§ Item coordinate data
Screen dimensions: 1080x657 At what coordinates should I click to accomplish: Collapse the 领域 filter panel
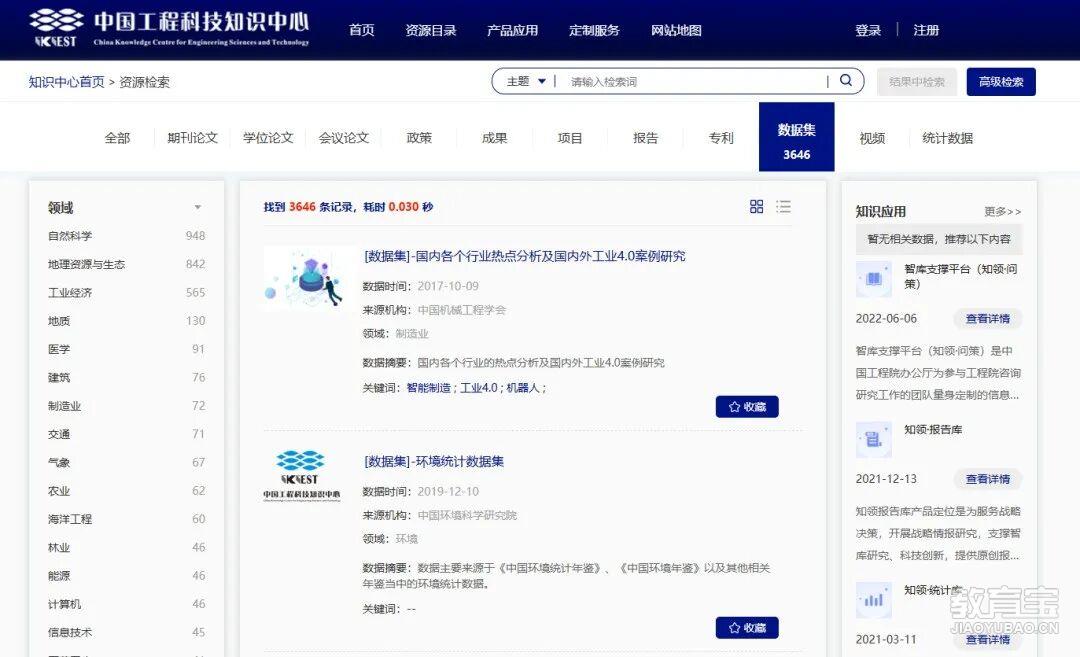click(x=198, y=207)
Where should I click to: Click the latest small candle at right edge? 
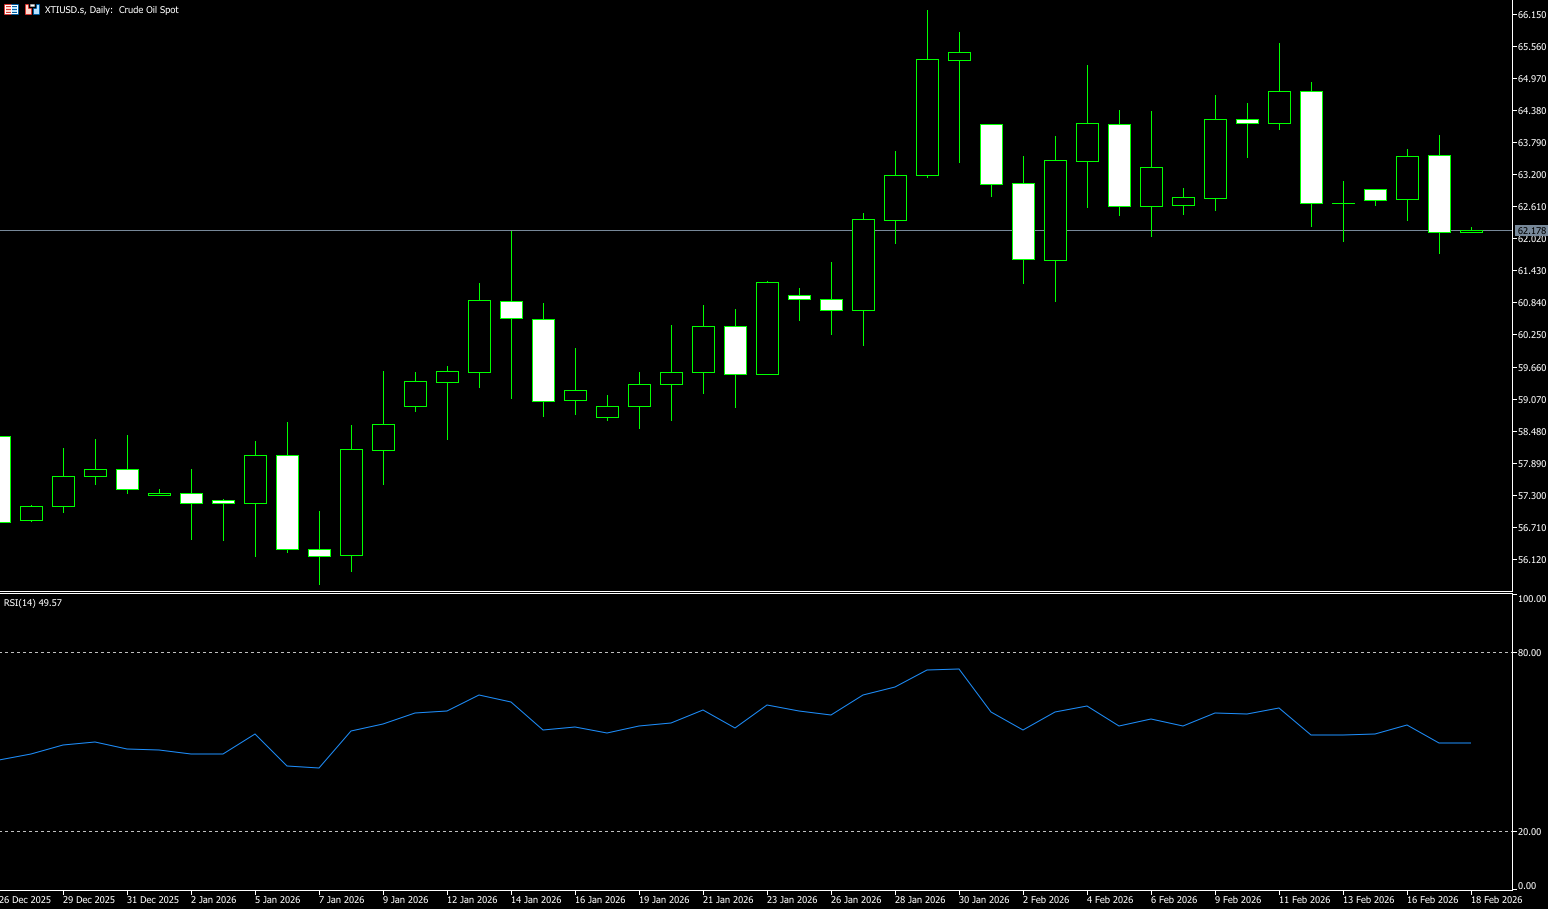(1471, 232)
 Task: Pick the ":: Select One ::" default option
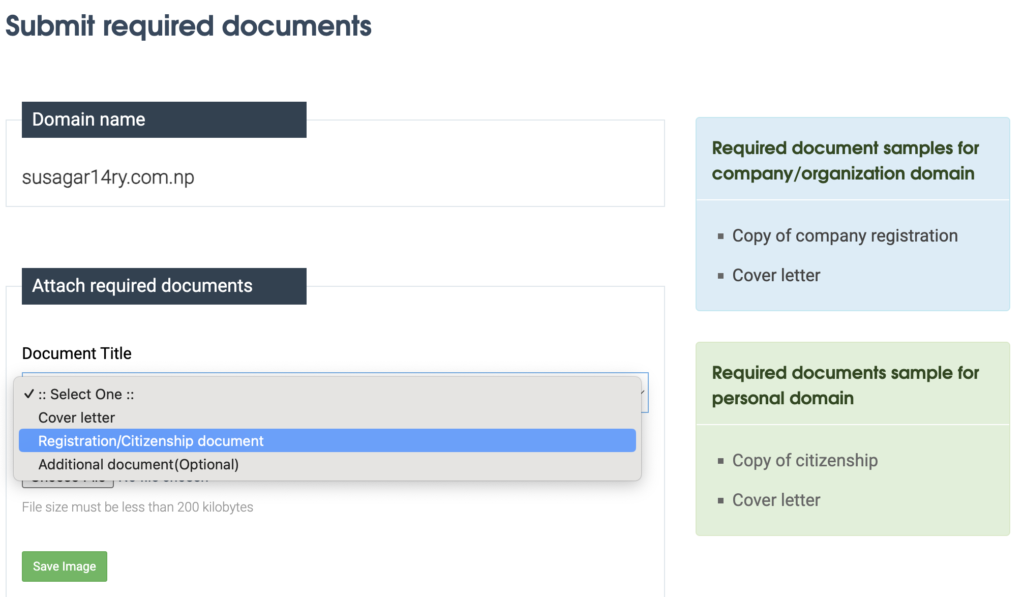pyautogui.click(x=90, y=393)
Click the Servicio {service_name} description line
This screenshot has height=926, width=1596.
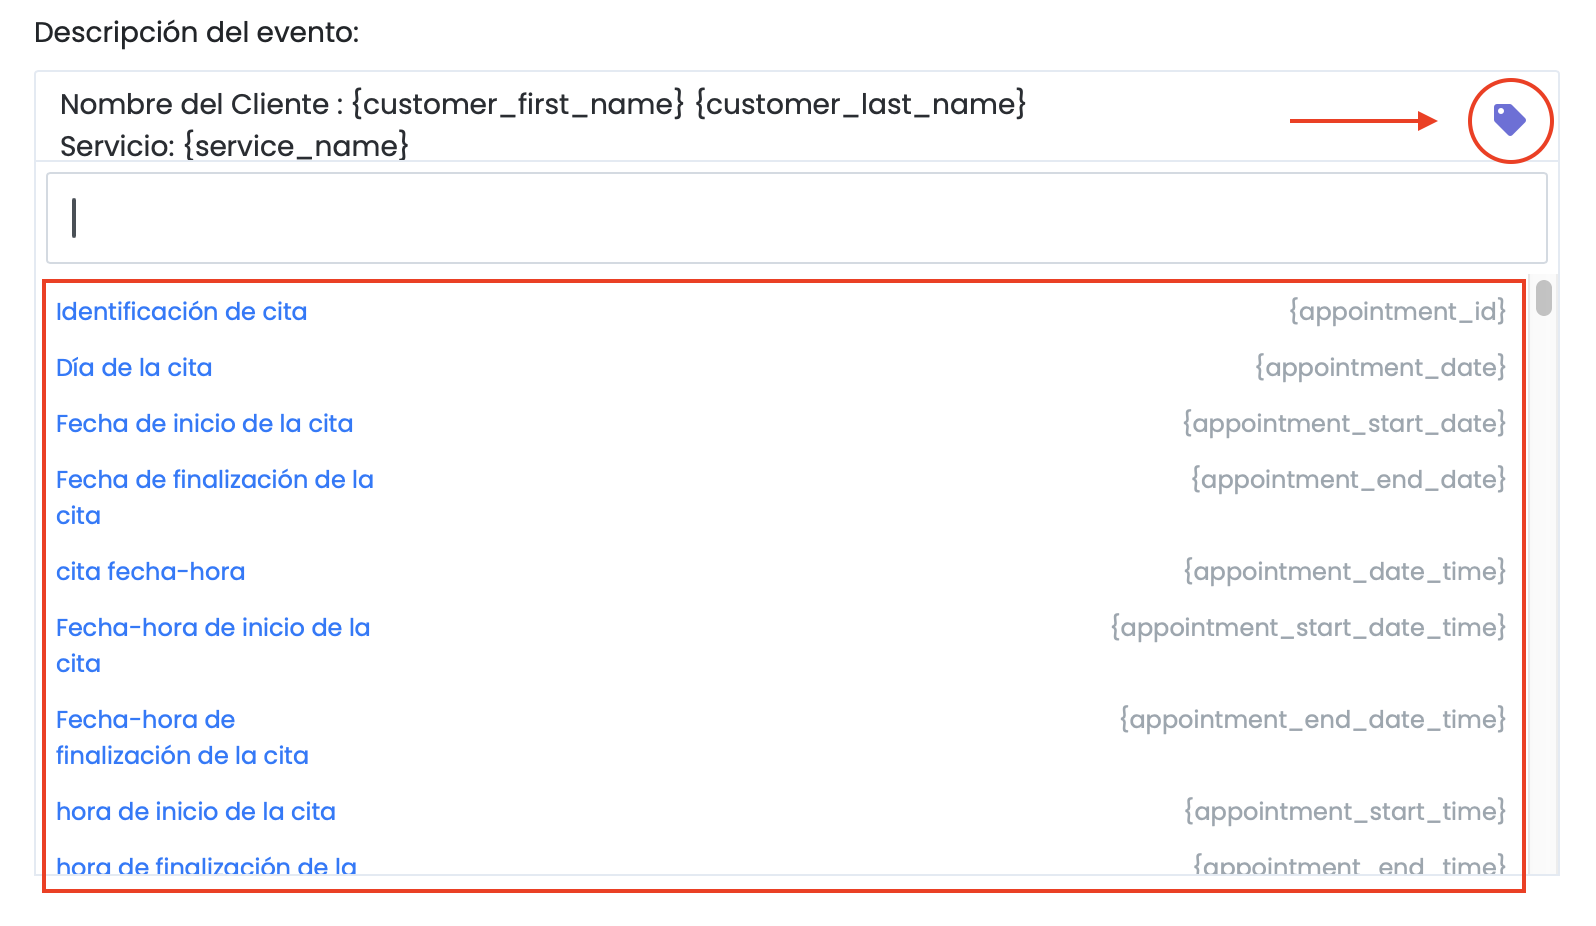coord(234,146)
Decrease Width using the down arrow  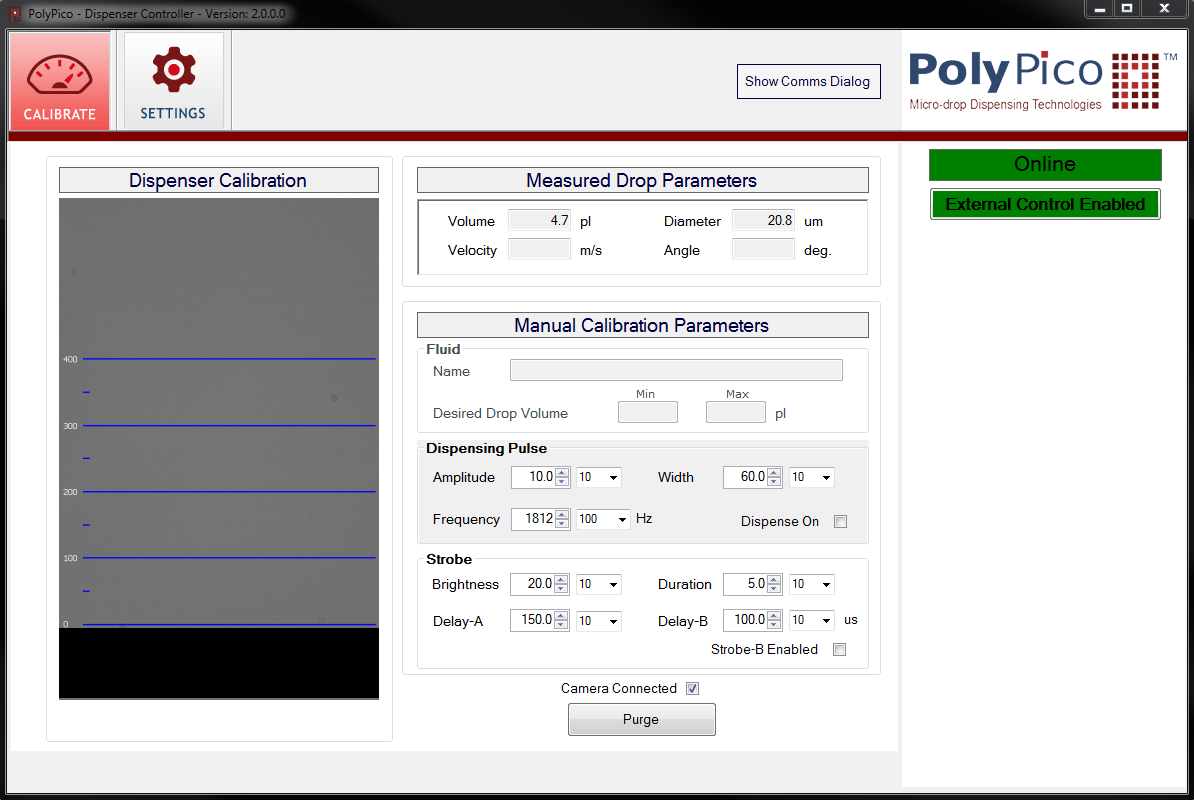774,481
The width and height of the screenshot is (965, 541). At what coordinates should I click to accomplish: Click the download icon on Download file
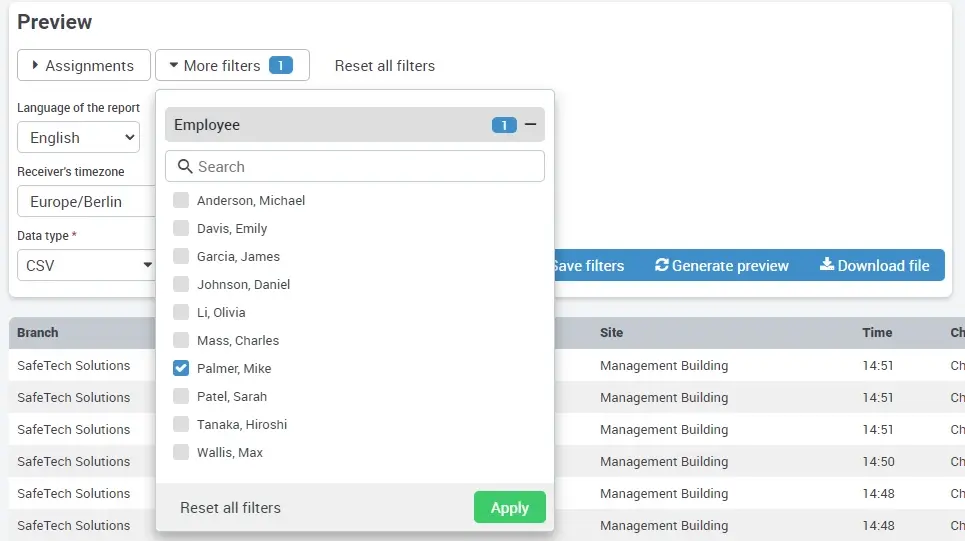(x=827, y=265)
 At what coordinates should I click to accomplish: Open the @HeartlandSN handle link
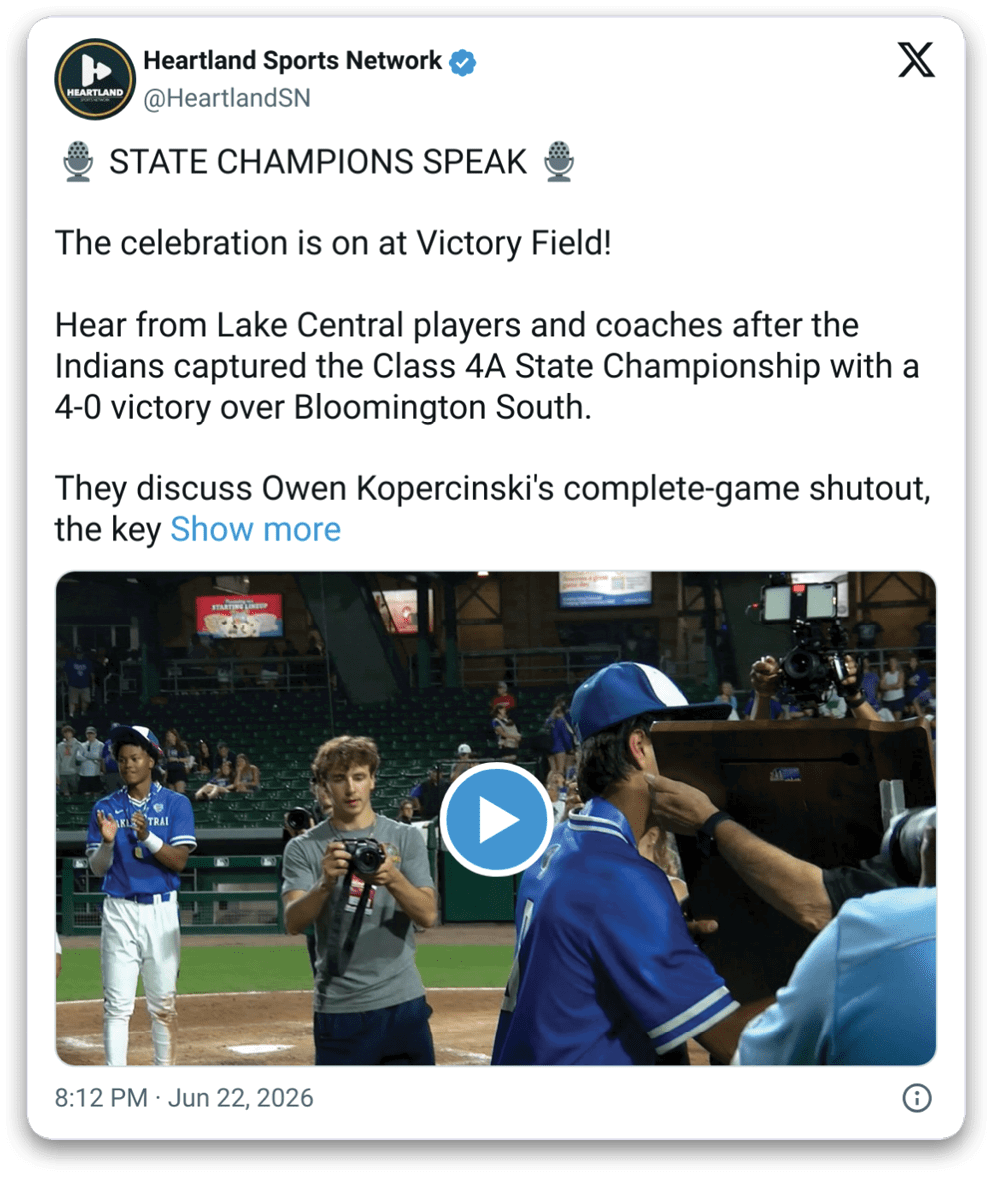pyautogui.click(x=227, y=98)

§ STATED GOAL
Please rewrite the records from the line with "The width and" through the end of the records, requests included, multiplying every coordinate in the answers by 0.2 and rounding to whole numbers with halves rounded up. Leave out the pictures.

§ ANSWER TO THIS PROBLEM
The width and height of the screenshot is (965, 541). At what coordinates should I click to accomplish: Click the download icon on Download file
(x=165, y=53)
 At what coordinates should I click to accomplish: Open the @HeartlandSN handle link
pyautogui.click(x=45, y=20)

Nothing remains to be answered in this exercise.